If you are able to design and maintain a whitelist describing exactly all legal inputs all your hosted applications may possibly receive, then it will bring you a supplementary security since it will have better ability to block unknown attacks.

If you do not satisfy the above prerequisite, a blacklist may be a better choice:

  • The list is already available, it will be quicker for you to deploy,
  • The list will be maintained by the upstream vendor / community, you just need to ensure you update it regularly to be confident it should work as expected and benefit from experience and knowledge from a large company / community (the more people involved, the less chances there are for the list to contain an error),
  • A blacklist containing all patterns known to be used at least by automated tools will bring you more security than a too permissive whitelist where some inputs channels were missed or were made too permissive to avoid to block complex data (Google Analytics cookies seems to be a classical example).

All in all, a well done and correctly maintained whitelist will indeed bring better security. However, since it is specific, all the work rely only on you. When you are not able or confident in doing and maintaining the list, a general blacklist done and maintained by an upstream company / community may be a better choice.
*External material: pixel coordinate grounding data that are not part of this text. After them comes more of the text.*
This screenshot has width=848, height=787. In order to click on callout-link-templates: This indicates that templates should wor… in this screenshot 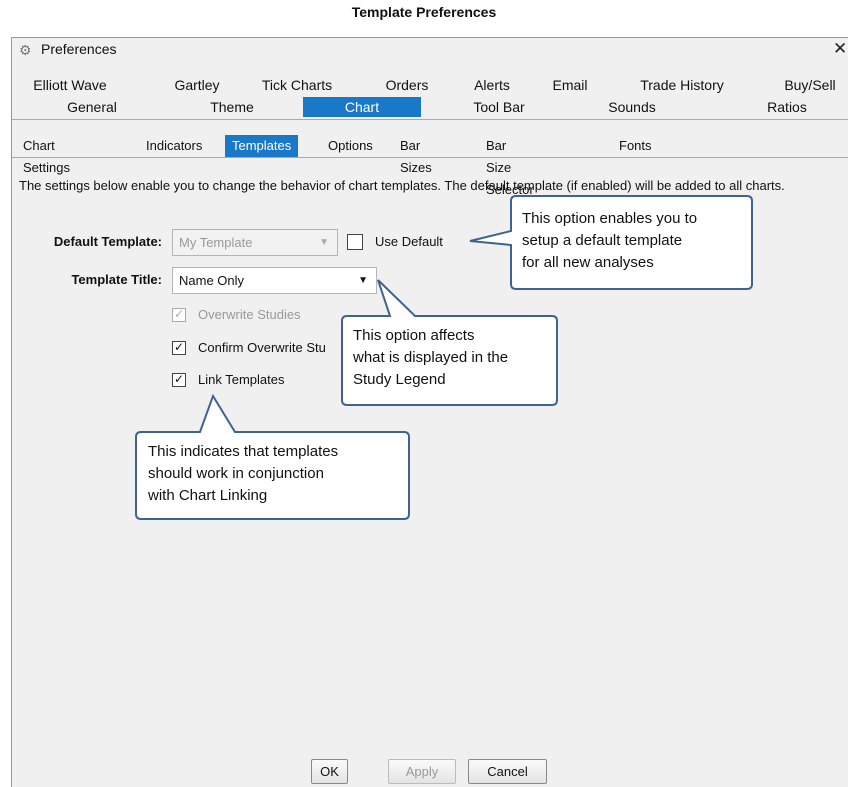, I will do `click(243, 474)`.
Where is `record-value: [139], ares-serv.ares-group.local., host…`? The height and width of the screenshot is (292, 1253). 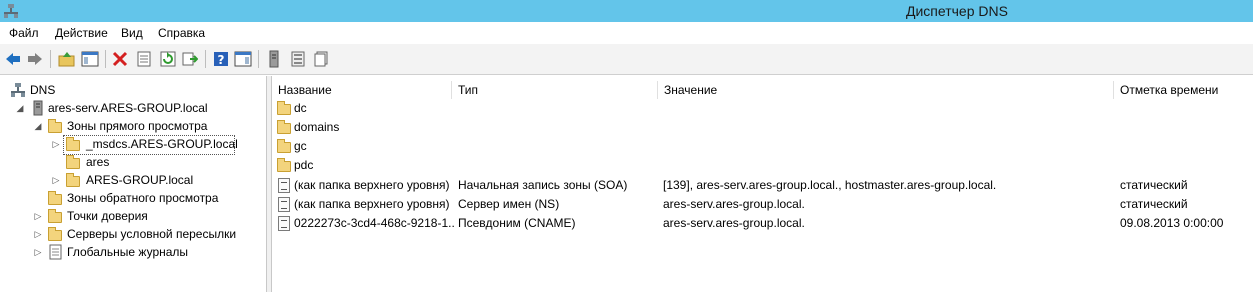
record-value: [139], ares-serv.ares-group.local., host… is located at coordinates (830, 185).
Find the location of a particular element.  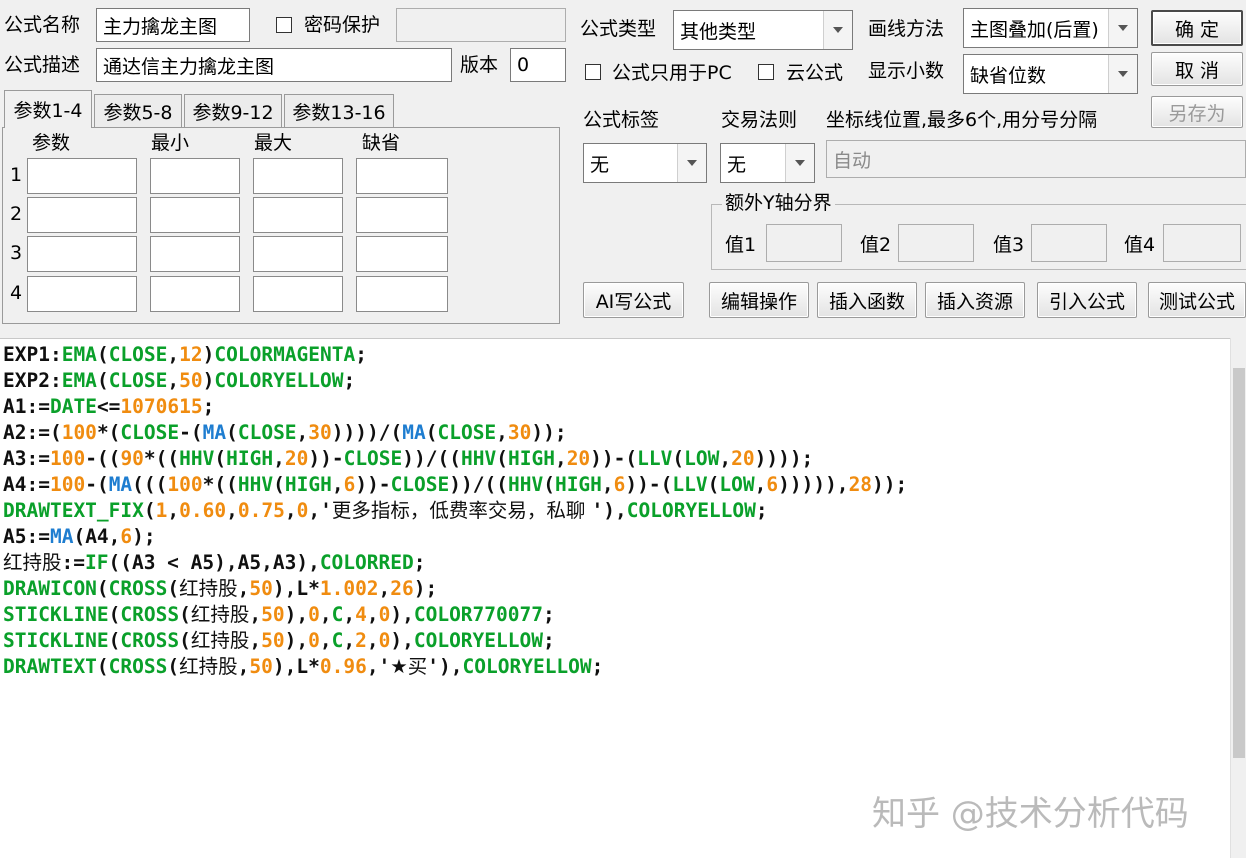

formula-desc-input: 通达信主力擒龙主图 is located at coordinates (274, 65).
In this guest post on our blog by John Stauffacher, a world renowned expert in web application security, and the author of Web Application Firewalls: A Practical Approach... John recommends...

The best approach to web application security is to whitelist the good rather than to blacklist the bad.

Why? It is far simpler to enumerate all that is good within your application than it would be to continually update all of the bad that could possibly be thrown at your application. Your routes, cookies, parameters (and their values) are all known to your organization. Using this information you can create a proposed ‘whitelist’ of all the correct points of entry, cookies, parameters, and values for your application. This whitelist can become your baseline for the application, and any traffic that deviates from this baseline can be considered bad traffic.

A whitelisting approach is far more secure and efficient than continuously enumerating ‘the bad’ in your Web traffic. The bad changes on a daily basis. Web teams that rely on blacklisting find themselves behind the eight ball, chasing the latest zero-day threat and spending countless hours listing every attack vector known to man, writing and updating rules in their WAF and driving themselves crazy. In the end, their WAF becomes a list of attack signatures that looks into the past and fails to stop new threats.

So while the initial process of establishing a whitelist requires a bit more upfront time than blacklisting, you gain a more proactive and robust WAF security stance that doesn’t have to play catch-up with every zero-day threat that comes down the pike.

Include whitelisting as part of your standard Web application security practice, and make sure to update your list on a regular basis. You’ll be glad you did.


Isn't a whitelist going to give better performance? The whitelist for any given WAF will be quite short - whereas the blacklist for all threats out on the internet is very long. Therefore the time & CPU taken to check that an input exists in the whitelist will be much smaller and the load on the WAF will be smaller and the performance of your application will be higher.